Passage given:
□ □ □

I picked these wonky looking formats so that we'd always trigger the
higher level repair functions to have a look at the link/dir without
blowing up elsewhere in the code if we tried to use them.  Not that we
can do much for broken symlinks, but directories could be rebuilt.

But maybe directories should simply be reset to an empty inline
directory, and eventually grow an iflag that will always trigger
directory reconstruction (when parent pointers become a thing).

> > +		break;
> > +	case S_IFDIR:
> > +		/* Directories can't have a size larger than 32G. */
> > +		if (size > XFS_DIR2_SPACE_SIZE)
> > +			dip->di_size = cpu_to_be64(XFS_DIR2_SPACE_SIZE);
> > +		else if (size == 0)
> > +			dip->di_size = cpu_to_be64(1);
> 
> Similar. A size of 1 is not valid for a directory.
> 
> > +		break;
> > +	}
> > +}
> .....
> > +
> > +/* Inode didn't pass verifiers, so fix the raw buffer and retry iget. */
> > +STATIC int
> > +xfs_repair_inode_core(
> > +	struct xfs_scrub_context	*sc)
> > +{
> > +	struct xfs_imap			imap;
> > +	struct xfs_buf			*bp;
> > +	struct xfs_dinode		*dip;
> > +	xfs_ino_t			ino;
> > +	int				error;
> > +
> > +	/* Map & read inode. */
> > +	ino = sc->sm->sm_ino;
> > +	error = xfs_imap(sc->mp, sc->tp, ino, &imap, XFS_IGET_UNTRUSTED);
> > +	if (error)
> > +		return error;
> > +
> > +	error = xfs_trans_read_buf(sc->mp, sc->tp, sc->mp->m_ddev_targp,
> > +			imap.im_blkno, imap.im_len, XBF_UNMAPPED, &bp, NULL);
> > +	if (error)
> > +		return error;
> 
> I'd like to see this check the inode isn't in-core after we've read
> and locked the inode buffer, just to ensure we haven't raced with
> another access.

Ok.

□ □ □

Aim A: Reproduce the passage from the XFS repair discussion word for word, from "I picked these" to "become a thing).".
Aim B: In the XFS repair discussion, what size limit does the code comment give for directories?
Aim C: Name every local variable declared inside the xfs_repair_inode_core function in the XFS repair discussion.

[Rows for locating words and elements]
□ □ □

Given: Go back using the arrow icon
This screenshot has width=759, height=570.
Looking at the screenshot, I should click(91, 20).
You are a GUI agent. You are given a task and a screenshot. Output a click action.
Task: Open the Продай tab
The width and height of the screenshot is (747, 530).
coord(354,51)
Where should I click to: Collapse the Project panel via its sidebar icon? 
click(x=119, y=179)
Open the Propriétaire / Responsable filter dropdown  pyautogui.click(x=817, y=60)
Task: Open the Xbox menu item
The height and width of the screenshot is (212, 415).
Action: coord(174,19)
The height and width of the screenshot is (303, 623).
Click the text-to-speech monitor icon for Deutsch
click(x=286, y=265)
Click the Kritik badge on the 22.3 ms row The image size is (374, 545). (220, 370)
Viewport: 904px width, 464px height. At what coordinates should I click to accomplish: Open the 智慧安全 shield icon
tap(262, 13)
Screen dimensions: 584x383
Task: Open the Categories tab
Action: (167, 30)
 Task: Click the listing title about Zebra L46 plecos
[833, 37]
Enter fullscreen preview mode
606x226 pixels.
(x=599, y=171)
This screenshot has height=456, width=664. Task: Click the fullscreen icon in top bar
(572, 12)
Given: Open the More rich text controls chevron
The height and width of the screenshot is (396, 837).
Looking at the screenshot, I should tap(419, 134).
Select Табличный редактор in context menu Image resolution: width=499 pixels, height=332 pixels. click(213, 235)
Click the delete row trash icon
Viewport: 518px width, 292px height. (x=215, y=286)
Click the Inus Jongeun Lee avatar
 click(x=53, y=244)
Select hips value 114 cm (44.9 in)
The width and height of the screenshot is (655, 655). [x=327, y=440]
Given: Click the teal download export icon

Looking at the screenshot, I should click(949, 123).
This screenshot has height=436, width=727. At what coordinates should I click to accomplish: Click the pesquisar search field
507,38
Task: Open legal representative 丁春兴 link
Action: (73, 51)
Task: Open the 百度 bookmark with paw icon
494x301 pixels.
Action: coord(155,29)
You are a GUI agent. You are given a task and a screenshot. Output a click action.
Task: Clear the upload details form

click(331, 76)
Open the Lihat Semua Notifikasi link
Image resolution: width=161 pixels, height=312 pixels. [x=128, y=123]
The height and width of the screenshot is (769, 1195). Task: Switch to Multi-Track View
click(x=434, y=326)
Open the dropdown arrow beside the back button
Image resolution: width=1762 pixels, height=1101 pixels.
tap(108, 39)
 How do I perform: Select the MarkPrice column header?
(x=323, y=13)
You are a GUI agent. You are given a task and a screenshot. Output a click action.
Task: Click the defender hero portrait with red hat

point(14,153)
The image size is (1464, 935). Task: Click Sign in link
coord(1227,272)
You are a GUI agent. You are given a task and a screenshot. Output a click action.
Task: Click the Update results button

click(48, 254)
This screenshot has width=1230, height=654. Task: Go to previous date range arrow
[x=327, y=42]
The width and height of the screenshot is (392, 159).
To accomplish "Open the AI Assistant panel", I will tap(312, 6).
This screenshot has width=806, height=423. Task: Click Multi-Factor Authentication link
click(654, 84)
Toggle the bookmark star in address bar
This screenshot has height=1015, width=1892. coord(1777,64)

□ □ □

Exercise solution A:
I picked these wonky looking formats so that we'd always trigger the
higher level repair functions to have a look at the link/dir without
blowing up elsewhere in the code if we tried to use them.  Not that we
can do much for broken symlinks, but directories could be rebuilt.

But maybe directories should simply be reset to an empty inline
directory, and eventually grow an iflag that will always trigger
directory reconstruction (when parent pointers become a thing).

Exercise solution B: Directories can't have a size larger than 32G.

Exercise solution C: imap, bp, dip, ino, error